En outre, il nous semble que le nouveau projet (décembre 2001) relatif au service de la F B-H continue à contenir certains excès de compétence, notamment dans son article 3 a) (international crime) et 3 c) (crimes de droit international et de droit humanitaire et collaboration avec le TPIY).

 

 

10.- Conclusions

Le projet de loi sur le service d’information et de protection s’insère dans les compétences constitutionnelles de la B-H.

 

Son fondement juridique peut être déduit non seulement de l’article III-1-g) mais aussi de l’article III-1-a) et de l’article III-5-a) de la Constitution.

 

La matière traitée se prête aisément à un exercice parallèle des compétences. Cet exercice parallèle s’impose même en vue de respecter les compétences de la B-H et de ses entités.

 

La loi de la RS sur le service d’information et de protection paraît contenir certains empiètements sur les compétences de la B-H.

 

e)         Le projet de loi de la FB-H envisage une sorte d’absorption du service qui serait créé au niveau de la Fédération  par celui qui serait établi au niveau de la B-H. Cette démarche est constitutionnellement possible si les deux entités fédérées en décident ainsi (article III-5-a). La question de savoir si une seule entité peut agir de la sorte reste ouverte.

 

f)          Le projet de loi de la F B-H dans son dernier état (décembre 2001) contient une disposition transitoire (art. 68) dont la portée pourrait être différente de la disposition similaire du texte antérieur (art. 1, al. 2) et qui devrait, en toute hypothèse, être élucidée.

 

 

                                                                                                                      Le 24 janvier 2002



 



[1][1] Bien que ce point ne relève pas de l’objet du présent avis, il convient de se demander s’il ne conviendrait pas de fusionner ces deux derniers départements dont les missions sont proches et nettement distinctes de celles assignées au département de recherche criminelle.

[2][2] Adopté par la Commission lors de sa 34e réunion plénière (6-7 mars 1998) voir Avis sur le régime constitutionnel de Bosnie-Herzégovine, septembre 1994-juin 1998, CDL – INF (98) 15, p.88.

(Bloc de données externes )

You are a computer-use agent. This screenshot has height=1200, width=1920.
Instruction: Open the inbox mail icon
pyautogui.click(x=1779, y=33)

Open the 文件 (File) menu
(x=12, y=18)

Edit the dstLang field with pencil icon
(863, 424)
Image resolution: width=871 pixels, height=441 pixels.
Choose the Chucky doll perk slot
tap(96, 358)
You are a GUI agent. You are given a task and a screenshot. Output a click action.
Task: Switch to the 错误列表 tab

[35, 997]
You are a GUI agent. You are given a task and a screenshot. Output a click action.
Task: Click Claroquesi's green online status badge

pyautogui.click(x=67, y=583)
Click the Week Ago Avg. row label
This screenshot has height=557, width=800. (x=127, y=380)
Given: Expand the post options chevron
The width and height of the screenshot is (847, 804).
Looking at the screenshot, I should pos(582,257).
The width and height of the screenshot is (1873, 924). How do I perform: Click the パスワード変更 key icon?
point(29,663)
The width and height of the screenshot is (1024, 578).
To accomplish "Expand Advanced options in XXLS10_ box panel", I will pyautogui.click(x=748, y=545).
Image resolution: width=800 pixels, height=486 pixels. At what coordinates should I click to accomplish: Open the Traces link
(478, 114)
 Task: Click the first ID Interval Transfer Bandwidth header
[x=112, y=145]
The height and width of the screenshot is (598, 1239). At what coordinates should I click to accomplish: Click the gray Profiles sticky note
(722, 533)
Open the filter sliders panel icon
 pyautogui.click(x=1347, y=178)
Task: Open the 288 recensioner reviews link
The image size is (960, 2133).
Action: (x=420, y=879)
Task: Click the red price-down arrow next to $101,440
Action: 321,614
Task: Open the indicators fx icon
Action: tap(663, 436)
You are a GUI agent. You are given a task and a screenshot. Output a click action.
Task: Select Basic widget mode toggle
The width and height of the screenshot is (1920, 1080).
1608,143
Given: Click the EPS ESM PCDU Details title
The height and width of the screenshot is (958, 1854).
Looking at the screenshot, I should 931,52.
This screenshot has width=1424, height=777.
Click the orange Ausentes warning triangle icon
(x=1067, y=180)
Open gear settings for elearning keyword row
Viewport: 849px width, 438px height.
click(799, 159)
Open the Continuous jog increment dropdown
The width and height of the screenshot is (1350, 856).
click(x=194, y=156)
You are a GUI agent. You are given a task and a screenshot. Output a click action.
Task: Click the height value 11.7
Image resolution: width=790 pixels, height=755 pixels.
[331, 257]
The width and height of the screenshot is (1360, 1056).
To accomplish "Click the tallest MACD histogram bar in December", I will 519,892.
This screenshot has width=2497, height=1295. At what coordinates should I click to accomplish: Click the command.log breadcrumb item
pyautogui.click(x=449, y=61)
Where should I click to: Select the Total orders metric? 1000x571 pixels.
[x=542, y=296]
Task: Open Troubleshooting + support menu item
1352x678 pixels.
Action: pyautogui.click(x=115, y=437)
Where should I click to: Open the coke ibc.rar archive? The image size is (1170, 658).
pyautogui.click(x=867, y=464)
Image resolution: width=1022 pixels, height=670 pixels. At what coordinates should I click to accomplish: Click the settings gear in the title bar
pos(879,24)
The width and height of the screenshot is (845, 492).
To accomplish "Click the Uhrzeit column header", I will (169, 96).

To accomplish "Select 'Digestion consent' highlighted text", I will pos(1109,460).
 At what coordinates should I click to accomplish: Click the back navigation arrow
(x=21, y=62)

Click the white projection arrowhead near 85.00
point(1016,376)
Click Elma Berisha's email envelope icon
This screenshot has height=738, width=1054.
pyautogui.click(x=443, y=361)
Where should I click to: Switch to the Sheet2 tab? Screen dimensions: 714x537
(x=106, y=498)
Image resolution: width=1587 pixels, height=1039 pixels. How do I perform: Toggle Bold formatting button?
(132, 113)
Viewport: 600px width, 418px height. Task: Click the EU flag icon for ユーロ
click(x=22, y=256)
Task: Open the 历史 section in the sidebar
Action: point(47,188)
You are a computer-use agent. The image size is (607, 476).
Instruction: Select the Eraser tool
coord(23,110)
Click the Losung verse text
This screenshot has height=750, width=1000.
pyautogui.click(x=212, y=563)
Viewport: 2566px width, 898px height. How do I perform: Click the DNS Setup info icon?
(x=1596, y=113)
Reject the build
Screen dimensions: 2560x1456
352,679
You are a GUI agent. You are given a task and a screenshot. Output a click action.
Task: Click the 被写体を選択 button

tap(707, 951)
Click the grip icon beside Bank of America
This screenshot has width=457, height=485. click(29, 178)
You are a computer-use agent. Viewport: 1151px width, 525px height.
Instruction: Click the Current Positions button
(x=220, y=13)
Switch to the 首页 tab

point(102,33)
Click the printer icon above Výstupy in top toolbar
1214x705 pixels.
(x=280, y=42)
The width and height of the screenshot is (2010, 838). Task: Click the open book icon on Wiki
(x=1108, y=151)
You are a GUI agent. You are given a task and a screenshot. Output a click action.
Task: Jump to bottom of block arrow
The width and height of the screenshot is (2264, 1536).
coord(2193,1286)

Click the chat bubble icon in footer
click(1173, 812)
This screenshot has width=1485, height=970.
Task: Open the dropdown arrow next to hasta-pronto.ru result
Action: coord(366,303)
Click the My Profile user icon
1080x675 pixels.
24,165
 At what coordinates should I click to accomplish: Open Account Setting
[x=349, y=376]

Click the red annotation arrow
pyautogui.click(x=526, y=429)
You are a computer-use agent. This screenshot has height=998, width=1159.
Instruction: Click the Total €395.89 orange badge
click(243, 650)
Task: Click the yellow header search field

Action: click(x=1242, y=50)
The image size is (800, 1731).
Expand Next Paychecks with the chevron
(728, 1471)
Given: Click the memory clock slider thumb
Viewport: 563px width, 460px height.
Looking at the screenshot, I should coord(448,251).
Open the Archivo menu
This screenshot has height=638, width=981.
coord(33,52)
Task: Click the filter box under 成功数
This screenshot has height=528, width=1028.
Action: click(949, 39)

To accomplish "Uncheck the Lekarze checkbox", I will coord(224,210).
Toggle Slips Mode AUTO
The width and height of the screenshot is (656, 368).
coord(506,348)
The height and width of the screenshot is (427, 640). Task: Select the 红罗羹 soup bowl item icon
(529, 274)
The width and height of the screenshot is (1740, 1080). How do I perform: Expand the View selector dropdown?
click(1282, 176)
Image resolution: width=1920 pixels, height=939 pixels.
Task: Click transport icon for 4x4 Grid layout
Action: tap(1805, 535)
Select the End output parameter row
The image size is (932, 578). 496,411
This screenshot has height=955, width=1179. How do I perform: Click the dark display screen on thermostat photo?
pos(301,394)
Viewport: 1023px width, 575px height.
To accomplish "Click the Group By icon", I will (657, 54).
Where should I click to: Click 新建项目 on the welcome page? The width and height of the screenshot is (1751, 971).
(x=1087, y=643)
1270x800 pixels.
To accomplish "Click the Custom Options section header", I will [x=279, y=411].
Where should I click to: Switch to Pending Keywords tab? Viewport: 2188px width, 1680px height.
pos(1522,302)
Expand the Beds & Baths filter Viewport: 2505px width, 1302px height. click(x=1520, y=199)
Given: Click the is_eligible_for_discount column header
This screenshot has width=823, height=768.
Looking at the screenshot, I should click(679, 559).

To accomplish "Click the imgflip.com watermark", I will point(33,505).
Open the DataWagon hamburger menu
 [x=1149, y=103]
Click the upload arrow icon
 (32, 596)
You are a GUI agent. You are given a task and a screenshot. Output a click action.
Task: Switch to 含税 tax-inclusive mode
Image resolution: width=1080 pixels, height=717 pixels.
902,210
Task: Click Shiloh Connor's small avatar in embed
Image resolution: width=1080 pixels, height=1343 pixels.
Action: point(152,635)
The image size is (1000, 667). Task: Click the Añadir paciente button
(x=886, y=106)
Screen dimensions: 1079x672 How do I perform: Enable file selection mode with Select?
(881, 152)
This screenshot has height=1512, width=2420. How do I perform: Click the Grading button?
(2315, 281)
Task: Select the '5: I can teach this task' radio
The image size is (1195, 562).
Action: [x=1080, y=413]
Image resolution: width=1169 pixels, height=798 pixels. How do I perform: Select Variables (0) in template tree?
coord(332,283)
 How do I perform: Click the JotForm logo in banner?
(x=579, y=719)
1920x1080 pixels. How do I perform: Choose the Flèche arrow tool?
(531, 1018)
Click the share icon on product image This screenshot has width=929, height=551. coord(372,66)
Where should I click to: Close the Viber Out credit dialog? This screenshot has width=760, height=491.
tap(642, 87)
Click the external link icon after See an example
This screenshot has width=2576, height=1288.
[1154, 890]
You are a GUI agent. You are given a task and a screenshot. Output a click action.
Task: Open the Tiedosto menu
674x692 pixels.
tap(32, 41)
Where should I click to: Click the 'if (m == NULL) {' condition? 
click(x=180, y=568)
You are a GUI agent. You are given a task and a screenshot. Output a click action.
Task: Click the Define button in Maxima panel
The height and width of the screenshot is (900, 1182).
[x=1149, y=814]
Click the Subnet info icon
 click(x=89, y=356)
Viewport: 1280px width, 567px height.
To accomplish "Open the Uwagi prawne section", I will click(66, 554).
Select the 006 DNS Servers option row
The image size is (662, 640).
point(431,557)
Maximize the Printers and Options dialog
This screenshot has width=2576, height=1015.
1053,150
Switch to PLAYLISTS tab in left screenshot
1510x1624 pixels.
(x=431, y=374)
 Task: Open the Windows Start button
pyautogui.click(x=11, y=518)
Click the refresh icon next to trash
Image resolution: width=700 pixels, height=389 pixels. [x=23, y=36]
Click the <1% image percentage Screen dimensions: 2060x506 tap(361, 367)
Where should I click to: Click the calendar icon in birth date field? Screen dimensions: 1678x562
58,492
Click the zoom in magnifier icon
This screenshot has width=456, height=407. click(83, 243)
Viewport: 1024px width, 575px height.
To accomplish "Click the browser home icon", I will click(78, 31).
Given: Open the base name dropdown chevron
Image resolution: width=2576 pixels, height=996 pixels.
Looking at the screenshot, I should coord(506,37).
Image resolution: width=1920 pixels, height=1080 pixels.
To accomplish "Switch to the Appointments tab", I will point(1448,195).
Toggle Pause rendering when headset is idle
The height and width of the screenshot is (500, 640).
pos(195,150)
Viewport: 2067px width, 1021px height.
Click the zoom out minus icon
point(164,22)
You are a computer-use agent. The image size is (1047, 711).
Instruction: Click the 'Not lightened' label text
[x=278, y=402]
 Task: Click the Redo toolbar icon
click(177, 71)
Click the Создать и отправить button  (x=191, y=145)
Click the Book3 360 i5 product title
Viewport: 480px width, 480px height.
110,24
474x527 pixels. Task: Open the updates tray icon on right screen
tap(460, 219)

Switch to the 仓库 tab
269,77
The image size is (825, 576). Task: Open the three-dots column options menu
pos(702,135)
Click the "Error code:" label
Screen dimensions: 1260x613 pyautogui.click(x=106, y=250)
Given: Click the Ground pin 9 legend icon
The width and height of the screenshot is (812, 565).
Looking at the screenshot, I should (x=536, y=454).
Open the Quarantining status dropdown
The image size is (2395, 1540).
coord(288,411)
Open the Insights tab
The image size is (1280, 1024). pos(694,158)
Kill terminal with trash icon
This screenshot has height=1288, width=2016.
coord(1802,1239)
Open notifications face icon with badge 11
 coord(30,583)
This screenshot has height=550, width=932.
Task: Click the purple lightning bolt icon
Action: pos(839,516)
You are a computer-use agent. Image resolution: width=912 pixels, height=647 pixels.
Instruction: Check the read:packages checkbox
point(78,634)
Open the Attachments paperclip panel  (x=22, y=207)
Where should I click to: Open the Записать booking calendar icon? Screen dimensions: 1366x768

[3][3] Adopté par la Commission lors de sa 35e réunion plénière (12-13 juin 1998) voir CDL-INF (98)15, >

[4][4] Voy. Spécialement l’avis sur la compétence de la Fédération de B-H en matière pénale (6-7 mars 1998), points 9 à 11.

[5][5]  En outre, l’article 68 (texte de décembre 2001) ne prévoit pas, comme l’art. 1, al. 2 (texte de mai 2001) une compensation pour les biens ainsi transférés d’un service à l’autre. Il semble qu’il s’agisse d’une lacune.